◆ What the task requires ◆
Everything from the line with "Viewport: 535px width, 321px height." to the end of the material is to be retyped exactly, both ends included, and nothing else.

◆ Records for processing ◆
=====
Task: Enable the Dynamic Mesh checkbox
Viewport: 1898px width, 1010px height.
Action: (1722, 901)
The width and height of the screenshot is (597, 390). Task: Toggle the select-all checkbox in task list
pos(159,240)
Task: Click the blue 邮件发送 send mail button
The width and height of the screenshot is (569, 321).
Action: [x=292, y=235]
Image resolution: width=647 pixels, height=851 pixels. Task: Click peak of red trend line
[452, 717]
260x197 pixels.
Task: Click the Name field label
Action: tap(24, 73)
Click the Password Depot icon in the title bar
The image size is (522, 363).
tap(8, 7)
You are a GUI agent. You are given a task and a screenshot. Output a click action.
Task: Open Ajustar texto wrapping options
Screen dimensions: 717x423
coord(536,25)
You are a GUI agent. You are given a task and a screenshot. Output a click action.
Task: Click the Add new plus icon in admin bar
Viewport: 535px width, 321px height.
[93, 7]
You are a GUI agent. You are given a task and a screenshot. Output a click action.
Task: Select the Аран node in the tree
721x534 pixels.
=====
◆ Solved problem ◆
Viewport: 535px width, 321px height.
[93, 7]
You are a GUI agent. You are given a task and a screenshot. Output a click action.
Task: Select the Аран node in the tree
721x534 pixels.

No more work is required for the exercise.